This link will take you to directly view and access the raw data that is being collected. To see an overview in real time, use the Banana interface available from http://<domain.name>/banana. If you are running this on your own computer and not remotely, the url is http://0.0.0.0:8983/banana/.
While Sparkler CE is running, you can first train the model (see the subsection "Domain Discovery" within "First Run Through") and then run Sparkler to crawl the injected URLs through the "sce.sh" script (see "Collect Web Content" subsection). However, you can also get into the sparkler container and use the tools reported in the "Commands" section (see also the subsections "Collect Web Content" and "Output to Search Tools" within "First Run Through") for domain discovery purposes:
$ docker exec -it $(docker ps -a -q --filter="name=compose_sparkler_1") bash
root@9fb9b04ef5bd:/data#
You should not need to get into the sparkler container if you use the utility script named "sce.sh".

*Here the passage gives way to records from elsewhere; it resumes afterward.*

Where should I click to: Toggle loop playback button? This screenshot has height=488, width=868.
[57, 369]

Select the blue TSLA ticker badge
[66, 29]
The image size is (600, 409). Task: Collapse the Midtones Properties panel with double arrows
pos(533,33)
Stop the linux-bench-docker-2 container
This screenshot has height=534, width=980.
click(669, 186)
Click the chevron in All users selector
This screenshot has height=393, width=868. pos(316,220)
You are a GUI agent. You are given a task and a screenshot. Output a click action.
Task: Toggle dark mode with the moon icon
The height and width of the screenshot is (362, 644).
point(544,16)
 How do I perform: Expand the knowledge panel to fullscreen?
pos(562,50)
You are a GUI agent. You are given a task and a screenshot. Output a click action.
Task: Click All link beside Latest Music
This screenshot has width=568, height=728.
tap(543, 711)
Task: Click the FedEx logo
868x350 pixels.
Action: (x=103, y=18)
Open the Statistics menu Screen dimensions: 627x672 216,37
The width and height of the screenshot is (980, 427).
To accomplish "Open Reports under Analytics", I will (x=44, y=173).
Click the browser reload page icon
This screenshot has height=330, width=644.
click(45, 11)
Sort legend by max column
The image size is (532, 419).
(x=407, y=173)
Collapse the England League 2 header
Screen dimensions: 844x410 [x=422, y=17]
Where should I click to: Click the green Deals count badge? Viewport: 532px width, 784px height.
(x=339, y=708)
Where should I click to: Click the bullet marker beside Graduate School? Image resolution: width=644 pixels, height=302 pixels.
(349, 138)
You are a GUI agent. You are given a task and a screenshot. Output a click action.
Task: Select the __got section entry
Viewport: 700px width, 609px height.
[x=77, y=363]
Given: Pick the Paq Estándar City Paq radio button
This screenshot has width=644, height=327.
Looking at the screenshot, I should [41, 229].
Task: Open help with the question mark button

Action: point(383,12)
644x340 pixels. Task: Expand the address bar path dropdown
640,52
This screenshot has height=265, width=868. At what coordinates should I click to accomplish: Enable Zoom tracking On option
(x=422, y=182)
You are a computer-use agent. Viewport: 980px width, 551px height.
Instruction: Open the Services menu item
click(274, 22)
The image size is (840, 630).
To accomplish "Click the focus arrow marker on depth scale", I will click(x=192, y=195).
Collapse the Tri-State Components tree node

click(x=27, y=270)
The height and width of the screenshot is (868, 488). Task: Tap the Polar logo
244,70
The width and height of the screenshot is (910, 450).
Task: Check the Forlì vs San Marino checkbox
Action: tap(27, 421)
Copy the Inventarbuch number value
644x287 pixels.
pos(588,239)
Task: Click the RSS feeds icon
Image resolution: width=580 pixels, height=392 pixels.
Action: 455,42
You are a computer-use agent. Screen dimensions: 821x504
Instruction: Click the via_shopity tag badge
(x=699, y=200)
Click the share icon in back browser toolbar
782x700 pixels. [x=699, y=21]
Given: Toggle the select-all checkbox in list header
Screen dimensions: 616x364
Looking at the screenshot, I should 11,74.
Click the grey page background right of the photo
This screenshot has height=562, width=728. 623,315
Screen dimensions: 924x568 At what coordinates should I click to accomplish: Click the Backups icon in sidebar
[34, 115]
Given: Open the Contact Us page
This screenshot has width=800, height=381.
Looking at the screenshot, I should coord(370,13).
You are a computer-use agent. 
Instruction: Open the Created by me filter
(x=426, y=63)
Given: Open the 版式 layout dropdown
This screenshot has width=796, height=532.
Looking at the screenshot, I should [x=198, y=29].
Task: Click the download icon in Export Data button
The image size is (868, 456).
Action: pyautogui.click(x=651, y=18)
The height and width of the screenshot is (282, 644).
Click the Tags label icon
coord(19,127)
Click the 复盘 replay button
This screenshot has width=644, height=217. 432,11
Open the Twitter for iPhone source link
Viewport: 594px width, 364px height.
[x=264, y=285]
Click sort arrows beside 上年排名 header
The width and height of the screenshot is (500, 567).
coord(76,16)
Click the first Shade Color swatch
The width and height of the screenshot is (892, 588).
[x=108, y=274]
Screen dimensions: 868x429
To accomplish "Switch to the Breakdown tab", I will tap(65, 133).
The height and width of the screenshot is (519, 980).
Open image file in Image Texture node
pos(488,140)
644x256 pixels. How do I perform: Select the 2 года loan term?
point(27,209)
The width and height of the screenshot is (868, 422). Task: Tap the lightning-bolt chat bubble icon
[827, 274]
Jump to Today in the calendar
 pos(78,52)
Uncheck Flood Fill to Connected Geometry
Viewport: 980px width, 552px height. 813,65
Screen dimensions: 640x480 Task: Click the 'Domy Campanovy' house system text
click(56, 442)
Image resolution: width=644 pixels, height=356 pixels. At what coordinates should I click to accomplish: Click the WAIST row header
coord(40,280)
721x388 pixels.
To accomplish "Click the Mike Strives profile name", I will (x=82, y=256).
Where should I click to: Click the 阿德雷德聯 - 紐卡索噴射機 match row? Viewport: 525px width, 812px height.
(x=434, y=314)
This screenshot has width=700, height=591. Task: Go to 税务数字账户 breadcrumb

The sce.sh script manages all of this for you, but if you need more control, it is possible to access the commands that underlie the script. First, Get into the Sparkler Container and then ou can use the sparkler.sh bash script (located in the bin folder of the main folder of Sparkler) to run the Sparkler crawler within the environment. Specifically, this section shows how to inject URLs, run crawls, and dump the crawl data by using the "sparkler.sh" script.
From the main folder of Sparkler, you can run bin/sparkler.sh to see the commands provided by Sparkler:
$ bin/sparkler.sh
Sub Commands:
inject : edu.usc.irds.sparkler.service.Injector
- Inject (seed) URLS to crawldb
crawl : edu.usc.irds.sparkler.pipeline.Crawler
- Run crawl pipeline for several iterations
dump : edu.usc.irds.sparkler.util.FileDumperTool
- Dump files in a particular segment dir
The bin/sparkler.sh inject command is used to inject URLs into Sparkler. This command provides the following options:
$ bin/sparkler.sh inject
-cdb (--crawldb) VAL : Crawl DB URI.
-id (--job-id) VAL : Id of an existing Job to which the urls are to be
injected. No argument will create a new job
-sf (--seed-file) FILE : path to seed file
-su (--seed-url) STRING[] : Seed Url(s)
Here is an example of injecting the Sparkler crawler with a file named "seed.txt" containing two URLs:
$ bin/sparkler.sh inject -sf ~/work/sparkler/seed.txt
2017-05-24 17:58:05 INFO Injector$:98 [main] - Injecting 2 seeds
>>jobId = sjob-1495673885495
You can also provide the URLs to inject with the -su option directly within the command line. Furthermore, you can add more URLs to the crawl database by updating an existing job with the -id option. Launch a crawl
The bin/sparkler.sh crawl command is used to run a crawl against the URLs previously injected. This command provides the following options:
$ bin/sparkler.sh crawl
Option "-id (--id)" is required
-aj (--add-jars) STRING[] : Add sparkler jar to spark context
-cdb (--crawldb) VAL : Crawdb URI.
-fd (--fetch-delay) N : Delay between two fetch requests
-i (--iterations) N : Number of iterations to run
-id (--id) VAL : Job id. When not sure, get the job id from
injector command
-ke (--kafka-enable) : Enable Kafka, default is false i.e. disabled
-kls (--kafka-listeners) VAL : Kafka Listeners, default is localhost:9092
-ktp (--kafka-topic) VAL : Kafka Topic, default is sparkler
-m (--master) VAL : Spark Master URI. Ignore this if job is started
by spark-submit
-o (--out) VAL : Output path, default is job id
-tg (--top-groups) N : Max Groups to be selected for fetch..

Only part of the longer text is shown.